2023 saw a large shift in the market with a lot of companies forcing employees back into the office. Major tech companies, financial institutions, and other sectors have all started requiring employees back into the office. For example: FB, Google, most (if not all) Insurance, banking, and finance institutions. I think this trend is likely to continue for years to come. Lines impacted/direction: North America Segment, increase revenue “To reflect this opinion, I have increased my average revenue per store (row 44) for NA company-operated stores, NA licensed stores and not international segments as this is an opinion about North America business conditions estimate by 20 basis points each quarter of fiscal years 2023, 2024, 2025, and 2026, for the North America segment only” This puts us at the high end of high end of Global Revenue guidance.
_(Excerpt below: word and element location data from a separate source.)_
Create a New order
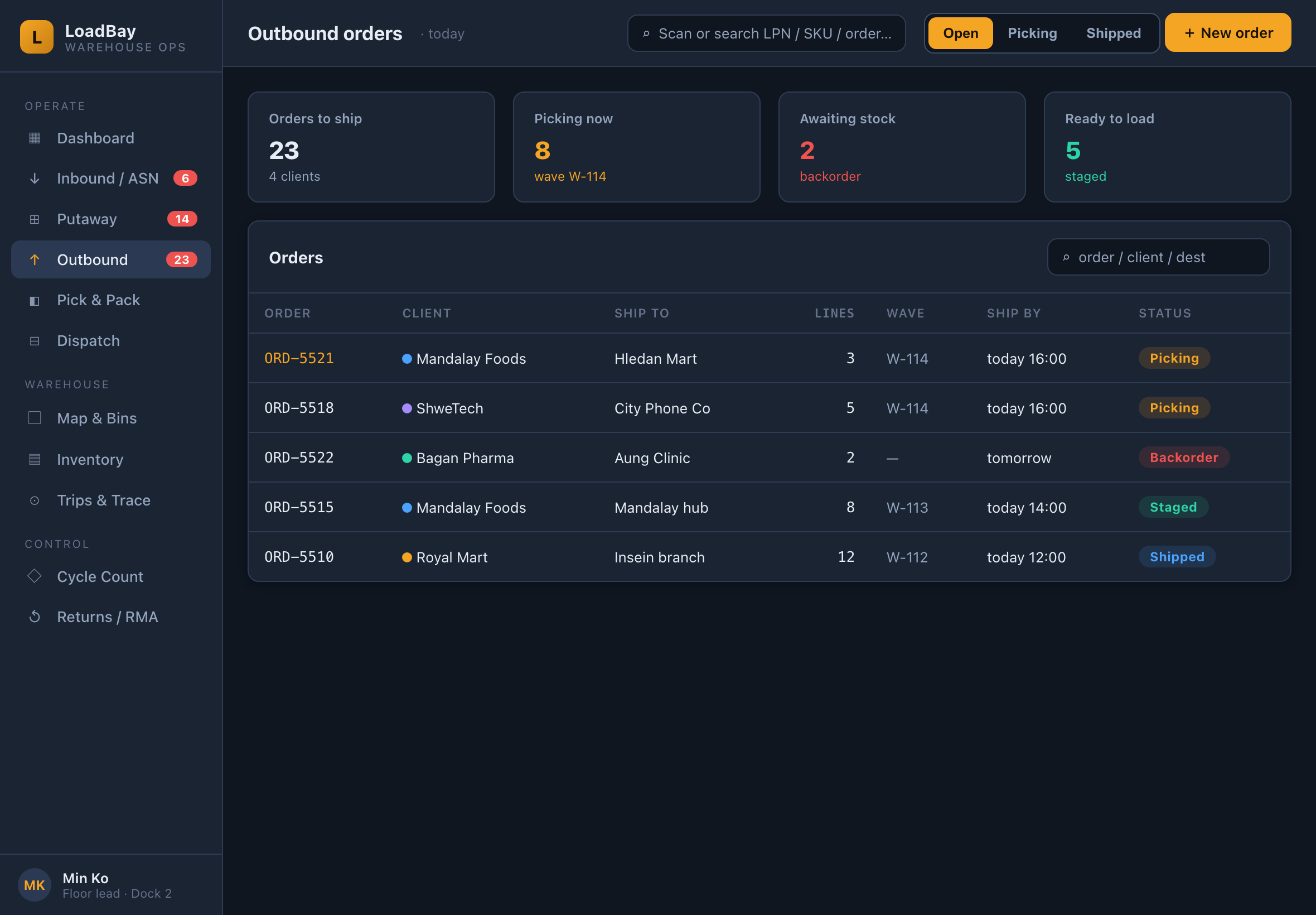 (x=1228, y=33)
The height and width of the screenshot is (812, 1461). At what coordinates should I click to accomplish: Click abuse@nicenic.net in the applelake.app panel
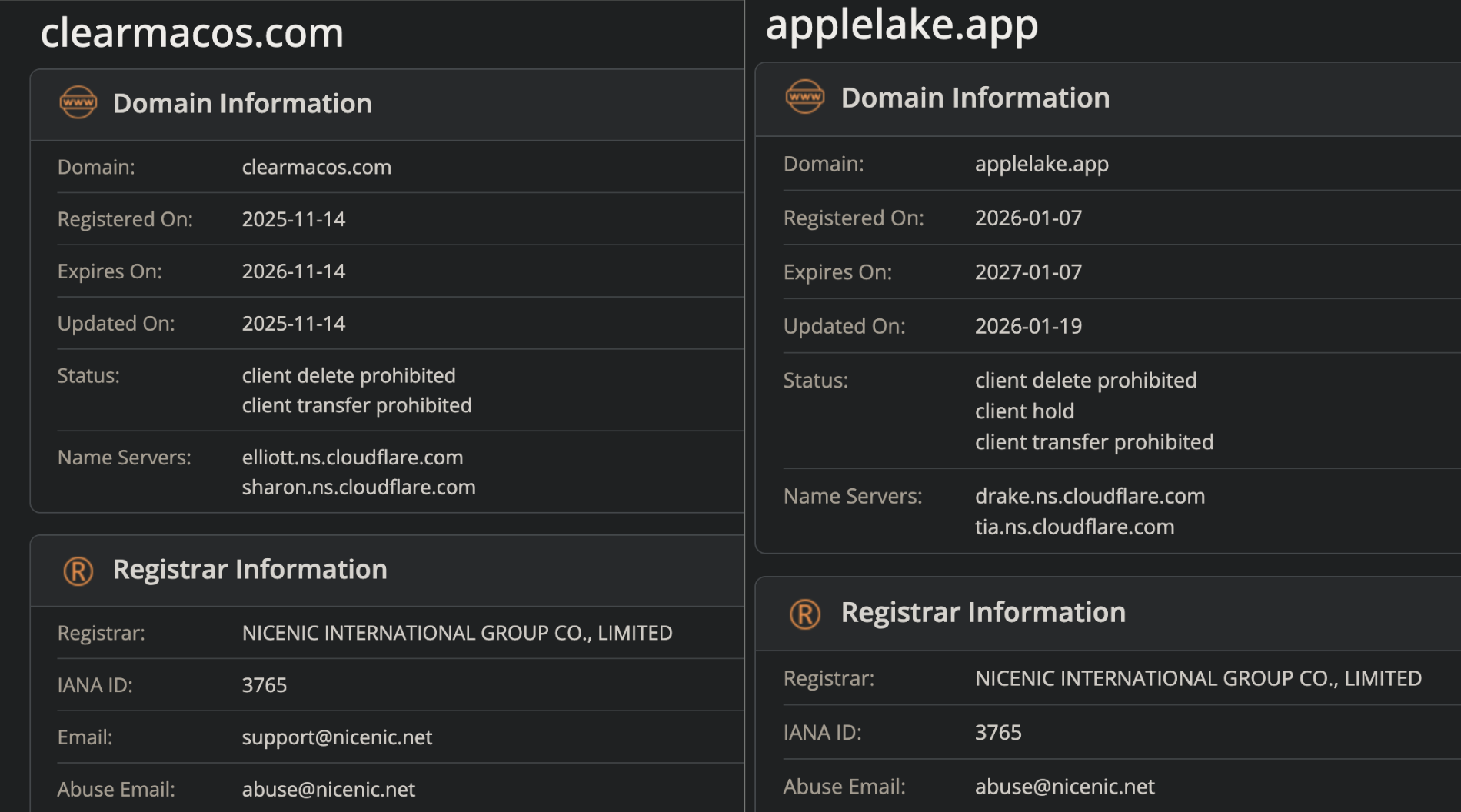click(1064, 787)
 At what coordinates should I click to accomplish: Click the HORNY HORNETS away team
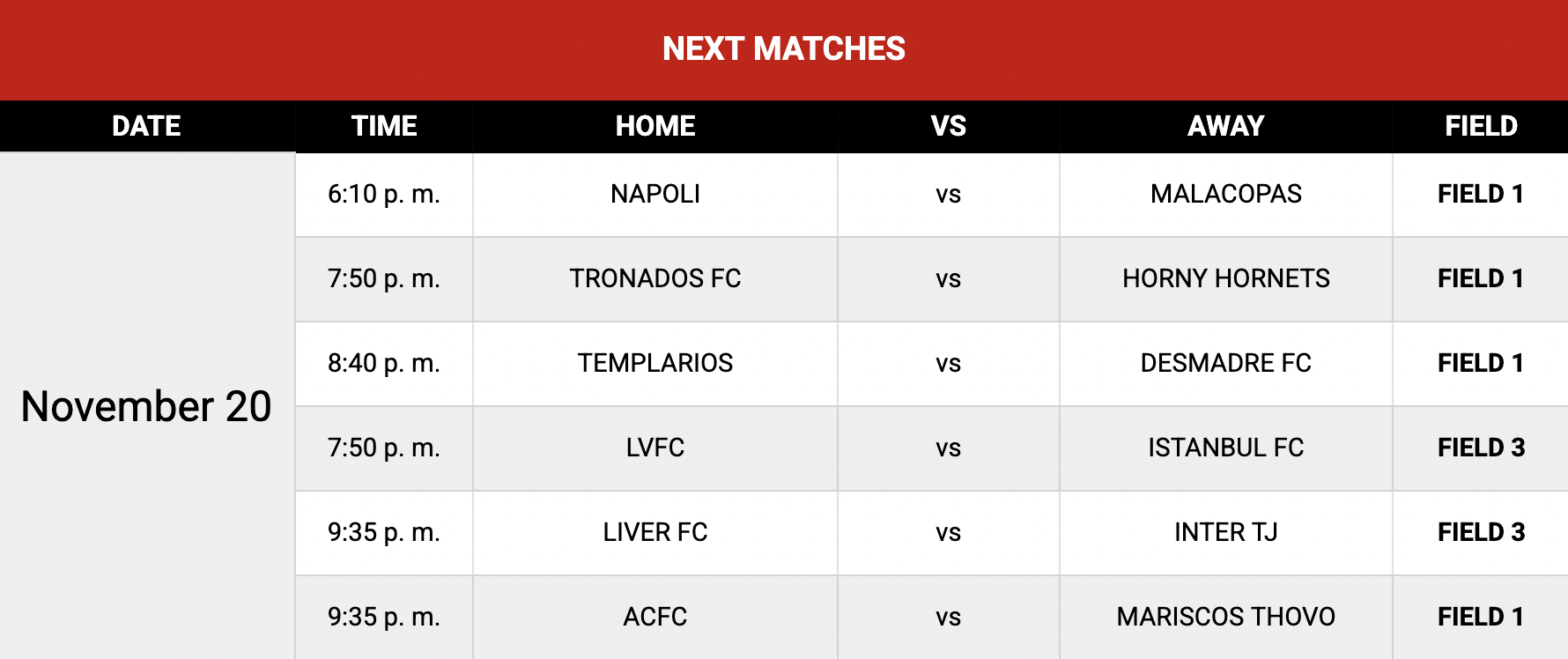[1225, 278]
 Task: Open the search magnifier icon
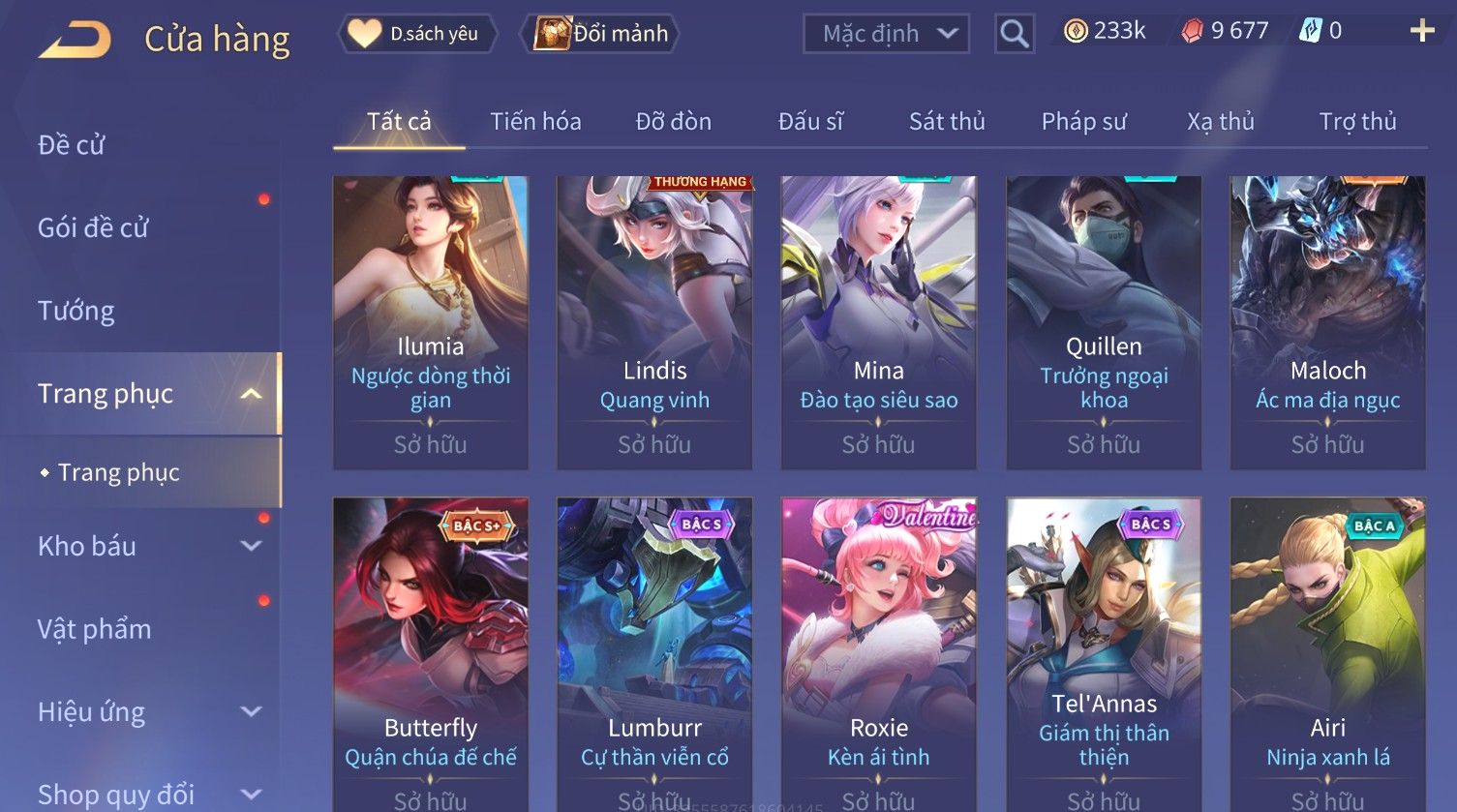point(1014,34)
Based on the sustained strength in sales growth given the inflationary environment, Starbucks has clearly demonstrated a differentiation strategy that gives it strong brand recognition and thus pricing power that their competitors may not have. Lines impacted/direction: North America Segment, increase revenue and decrease opex as a % of revenue “To reflect this opinion, I have increased my average revenue per store (row 77 on IS) estimate by 10 basis points each quarter of fiscal years 2023, 2024, 2025 for the international segment only (North America segment's increase of 20BPS above reflects this already”
Market Multiple Valuation Description: I chose to use the PE ratio as this is the industry standard for Starbucks. Starbucks consensus forward P/E = 28, the base case was a forward P/E = 30. I am largely in consensus with the base case but I added one point to the base case for a forward P/E = 31. My belief is that there will not be any economic slowdown and that the Fed will be able to achieve their "soft-landing" (Row 19, Impact of Economic Cycle). Therefore, instead of taking away a point from the multiple I made "no adjustment" thus increasing the total forward P/E=31.
Disclosure: The author of this article/model has no financial investment or other conflict of interest related to the subject company or other companies discussed. Any views made or implied in the content represent the author’s opinions.